Sequences of primers.
| Gene name | Forward primer | Reverse primer |
|---|---|---|
| miRNA-146a | 5′-GGGTGAGAACTGAATTCCA-3′ | 5′-CAGTGCGTGTCGTGGAGT-3′ |
| TRAF6 | 5′-GAGTTTGACCCACCTCTGGA-3′ | 5′-TTTCATTGTCAACTGGGCACT-3′ |
| NF-κB | 5′-GAGGTGTATTTCACGGGACC-3′ | 5′-GAAGTCCATGTCCGCAATGG-3′ |
| GAPDH | 5′-GCACCGTCAAGGCTGAGAAC-3′ | 5′-TGGTGAAGACGCCAGTGGA-3′ |
Western blot analysis
Western bolt analysis was performed as previously described [18]. In general, the cell lysates were centrifuged at 12,000 rpm for 15 minutes at 4°C, and the supernatants were collected to obtain the total proteins. A BCA protein assay kit (Pierce Biotechnology, Inc., Rockford, IL, USA) was used to determine the protein concentration. Then, the proteins were resolved by 10% SDS-PAGE (10% (v/v) gel and transferred to PVDF membrane (Millipore, Billerica, MA, USA). The membrane was incubated with primary antibodies against TRAF6 (1:1,000), NF-κB (1:1,000), and β-actin (1:10,000) overnight at 4°C, and Western blot bands were visualized using Super Signal West Pico Chemiluminescent Substrate (Thermo Scientific, Rockford, IL, USA).
Statistical analysis
The data were expressed as the means ±SEM. The number of independent experiments was represented by “n.” Multiple comparisons were performed using one-way ANOVA followed by Tukey’s multiple-comparison test, where p<0.05 was considered significant.
Results
Downregulation of miR-146a in the PBMCs
To investigate the potential role of miRNA-146 in IDD, we first measured the relative mRNA expression of miR-146a in PBMCs separated from IDD patients and control participants. As shown in Figure 1, obviously decreased mRNA levels of miR-146a were observed in PBMCs of patients with IDD in comparison to those in control participants.
Figure 1.
Quantitative reverse transcription polymerase chain reaction analysis of expression of miR-146a in PBMCs separated from patients with IDD and control participants. Values are the mean ±SD, n=21 for each group. * p<0.05, patients with IDD compared to control participants (non-IDD).
Overexpression of miR-146a decreased pro-inflammatory cytokine levels in LPS-stimulated NP cells
In order to evaluate the effects of miR-146a in IDD, we induced miR-146a expression using miR-146a mimic, while NC oligonucleotides were used as the control. NP cells were transfected with miR-146a mimic and NC oligonucleotides. Then miR-146a expression was analyzed using RT-PCR. As shown in Figure 2A, miR-146a expression was upregulated efficiently.
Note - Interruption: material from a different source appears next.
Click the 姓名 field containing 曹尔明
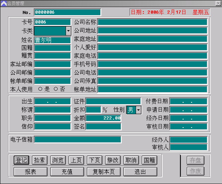The width and height of the screenshot is (222, 184). [x=52, y=40]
Compared with the LPS group, the overexpression of miR-146a significantly decreased the levels of pro-inflammatory cytokines, including IL-1β, TNF-α, and IL-6 (Figure 2B–2D).
Figure 2.
Effects of miR-146a on pro-inflammatory cytokine levels in NP cells. (A) miR-146a mRNA expression was increased after mimic treatment. (B, C) Overexpression of miR-146a decreased IL-1β, IL-6, and TNF-α in LPS-stimulated NP cells. Values are the mean ±SD, n=4 for each group. * p<0.05, compared to LPS treated group.
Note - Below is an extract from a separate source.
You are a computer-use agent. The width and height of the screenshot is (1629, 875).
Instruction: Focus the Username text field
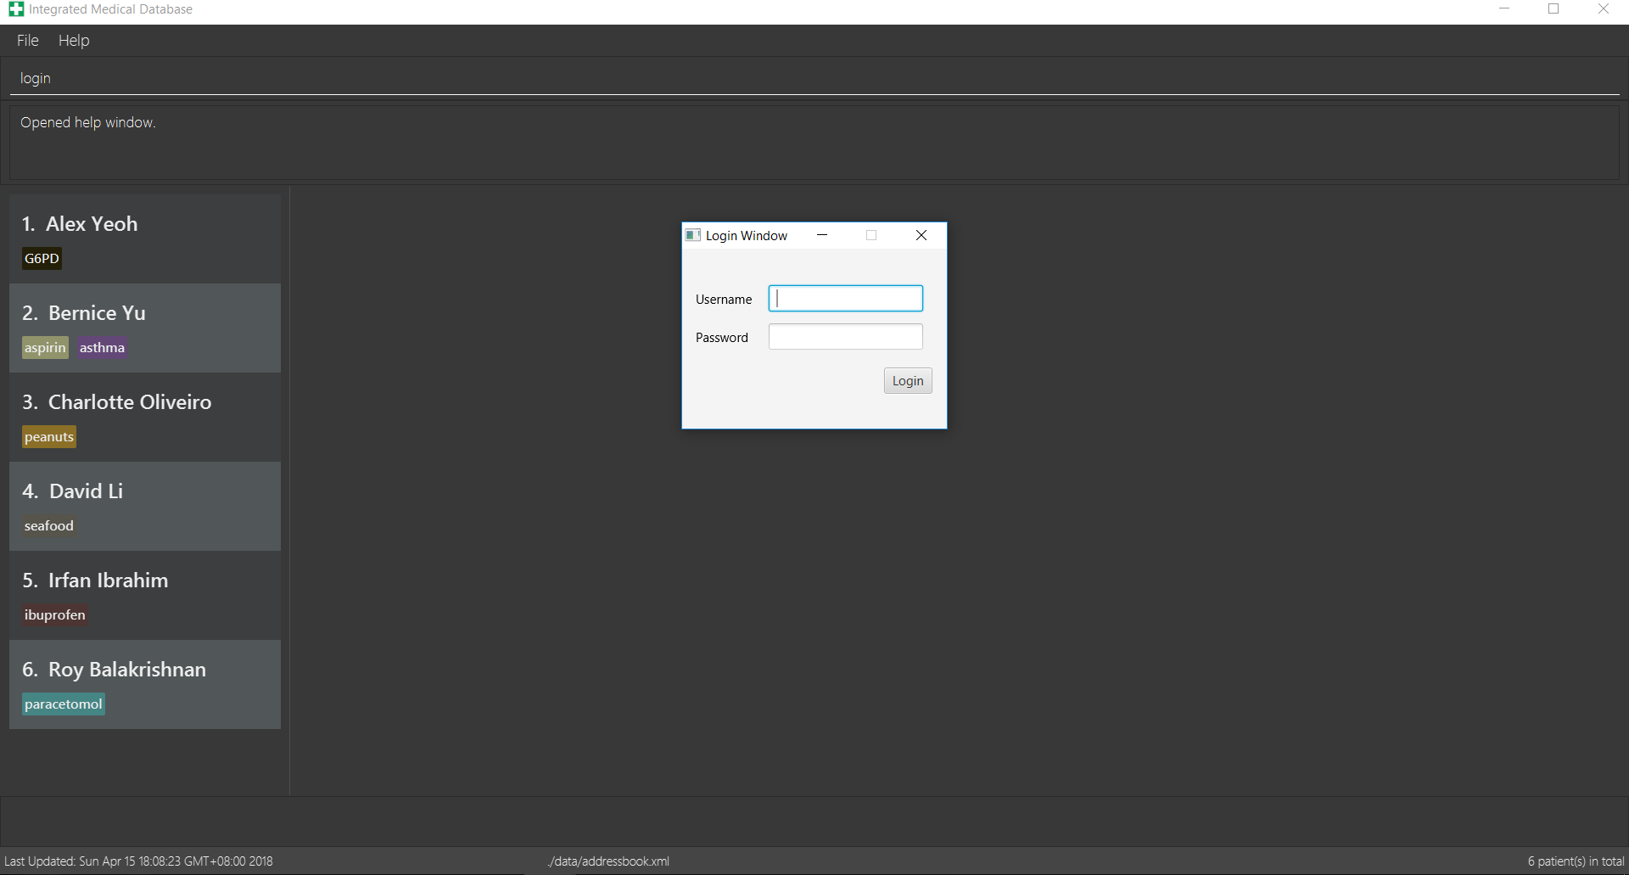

Overexpression of miR-146a suppressed the activation of TRAF6/NF-κB in LPS-stimulated NP cells
We next investigated whether miR-146a could regulate inflammation via the TRAF6/NF-κB pathway. As shown in Figure 3, overexpression of miR-146a significantly reduced the mRNA levels of TRAF6 and its downstream effector, NF-κB in LPS-stimulated NP cells, while NC oligonucleotides showed no significant effect on the expression of TRAF6/NF-κB in LPS-stimulated NP cells.
Figure 3.
Effects of miR-146a on mRNA (A, B) and protein (C) expression of TRAF6 and NF-κB in NP cells. Values are the mean ±SD, n=4 for each group. * p<0.05, compared to LPS treated group.
Discussion
Increasing evidence shows that miRNAs play an important role in many normal physiological processes and in the development of most diseases. In the present study, we found that miR-146a was significantly downregulated in PBMCs separated from patients and control subjects. Furthermore, overexpression of miR-146a greatly increased the levels of pro-inflammatory cytokines, including IL-1β, TNF-α and IL-6, in LPS-stimulated NP cells. In addition, miR-146a could regulate LPS-induced inflammation via the TRAF6/NF-κB pathway in NP cells.
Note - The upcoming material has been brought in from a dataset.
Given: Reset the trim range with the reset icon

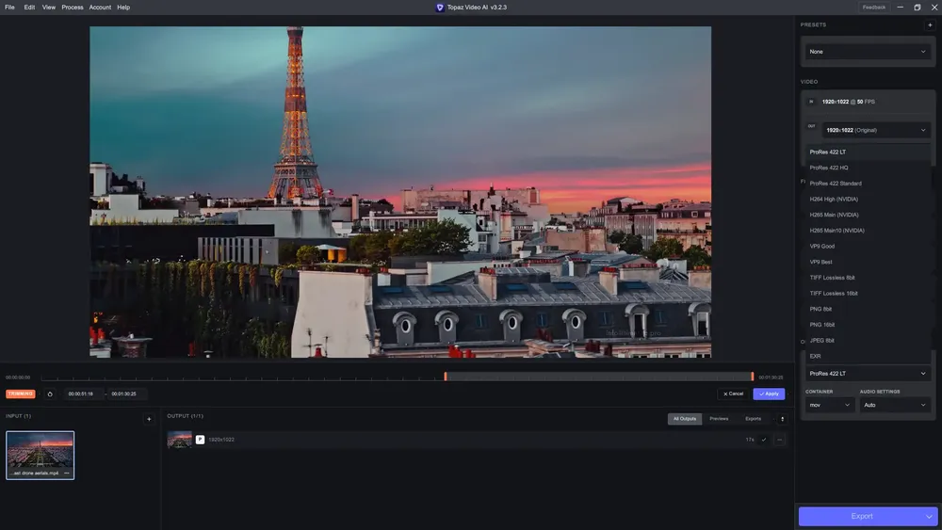Looking at the screenshot, I should pyautogui.click(x=50, y=394).
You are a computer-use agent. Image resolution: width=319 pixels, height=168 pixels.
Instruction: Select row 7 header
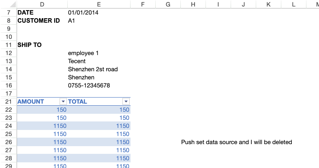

MiR-146a has been reported to be implicated in multiple diseases, including age-related macular degeneration [19], sepsis [20], atherosclerosis [21], Alzheimer’s disease [22], and osteoarthritis [10]. However, expression of miR-146a and its role in IDD are still not clear. In this study, miR-146a levels were significantly decreased in PBMCs in patients with IDD. Decreased levels of miR-146a may be associated with the inflammation in intervertebral discs. Previous studies have shown that inflammatory processes exacerbated by cytokines TNF-α, IL-1β, and IL-6 are believed to be key mediators of disc degeneration and low back pain [23–25]. In the present study, we found that the overexpression of miR-146a markedly decreased pro-inflammatory cytokines levels in NP cells. These data suggest that increased pro-inflammatory cytokines levels induced by downregulation of miR-146a might participate in the development of IDD.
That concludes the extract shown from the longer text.